WORK TO BE COMPLETED: Repeat the lines of the listing below word for word, starting at the line that contains "Close the in-app" and ending at the line that contains "(x=254, y=166)", both included.

------ DATA ROWS

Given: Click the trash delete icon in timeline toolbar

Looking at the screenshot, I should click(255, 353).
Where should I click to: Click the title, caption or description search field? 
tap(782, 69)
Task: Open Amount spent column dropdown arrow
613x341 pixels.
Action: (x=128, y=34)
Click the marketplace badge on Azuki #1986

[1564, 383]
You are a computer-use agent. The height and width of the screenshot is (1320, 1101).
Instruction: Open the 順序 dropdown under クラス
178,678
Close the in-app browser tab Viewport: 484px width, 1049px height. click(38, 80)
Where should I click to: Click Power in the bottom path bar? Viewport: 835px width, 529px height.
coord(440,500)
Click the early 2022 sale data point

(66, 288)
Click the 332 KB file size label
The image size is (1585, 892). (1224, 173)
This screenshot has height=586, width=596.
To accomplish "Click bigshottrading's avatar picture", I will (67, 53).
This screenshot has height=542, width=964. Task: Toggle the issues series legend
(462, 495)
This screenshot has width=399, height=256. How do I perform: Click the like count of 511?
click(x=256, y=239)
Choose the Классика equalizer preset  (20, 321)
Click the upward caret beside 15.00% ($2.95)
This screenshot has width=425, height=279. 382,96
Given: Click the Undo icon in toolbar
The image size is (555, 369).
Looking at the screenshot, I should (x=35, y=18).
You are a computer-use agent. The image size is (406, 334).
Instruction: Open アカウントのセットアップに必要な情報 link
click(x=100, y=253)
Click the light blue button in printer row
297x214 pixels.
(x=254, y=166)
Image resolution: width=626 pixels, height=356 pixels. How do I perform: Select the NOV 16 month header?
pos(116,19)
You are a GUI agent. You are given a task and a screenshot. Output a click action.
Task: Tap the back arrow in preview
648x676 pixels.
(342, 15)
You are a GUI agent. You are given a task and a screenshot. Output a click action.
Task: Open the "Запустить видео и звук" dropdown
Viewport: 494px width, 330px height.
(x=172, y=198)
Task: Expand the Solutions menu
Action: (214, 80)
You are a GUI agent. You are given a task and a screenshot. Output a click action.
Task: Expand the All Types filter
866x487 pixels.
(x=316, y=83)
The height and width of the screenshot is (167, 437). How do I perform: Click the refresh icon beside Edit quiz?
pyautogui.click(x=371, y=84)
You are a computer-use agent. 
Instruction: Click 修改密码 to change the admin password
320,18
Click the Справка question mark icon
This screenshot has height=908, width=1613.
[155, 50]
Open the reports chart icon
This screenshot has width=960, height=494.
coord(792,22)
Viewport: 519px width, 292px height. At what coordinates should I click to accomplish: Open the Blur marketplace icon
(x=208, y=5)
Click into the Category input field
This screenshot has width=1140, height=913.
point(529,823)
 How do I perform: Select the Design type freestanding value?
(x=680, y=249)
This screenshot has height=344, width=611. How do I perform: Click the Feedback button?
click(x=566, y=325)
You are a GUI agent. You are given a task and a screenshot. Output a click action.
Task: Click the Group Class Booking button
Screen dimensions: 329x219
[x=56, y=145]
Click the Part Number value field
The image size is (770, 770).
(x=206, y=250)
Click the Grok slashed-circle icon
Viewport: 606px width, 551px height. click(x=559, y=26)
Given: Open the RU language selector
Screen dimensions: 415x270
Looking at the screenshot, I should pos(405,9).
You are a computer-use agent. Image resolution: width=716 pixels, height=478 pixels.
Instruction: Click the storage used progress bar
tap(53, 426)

------------

ANSWER TO THIS EXERCISE:
Close the in-app browser tab Viewport: 484px width, 1049px height. click(38, 80)
Where should I click to: Click Power in the bottom path bar? Viewport: 835px width, 529px height.
coord(440,500)
Click the early 2022 sale data point

(66, 288)
Click the 332 KB file size label
The image size is (1585, 892). (1224, 173)
This screenshot has height=586, width=596.
To accomplish "Click bigshottrading's avatar picture", I will (67, 53).
This screenshot has height=542, width=964. Task: Toggle the issues series legend
(462, 495)
This screenshot has width=399, height=256. How do I perform: Click the like count of 511?
click(x=256, y=239)
Choose the Классика equalizer preset  (20, 321)
Click the upward caret beside 15.00% ($2.95)
This screenshot has width=425, height=279. 382,96
Given: Click the Undo icon in toolbar
The image size is (555, 369).
Looking at the screenshot, I should (x=35, y=18).
You are a computer-use agent. The image size is (406, 334).
Instruction: Open アカウントのセットアップに必要な情報 link
click(x=100, y=253)
Click the light blue button in printer row
297x214 pixels.
(x=254, y=166)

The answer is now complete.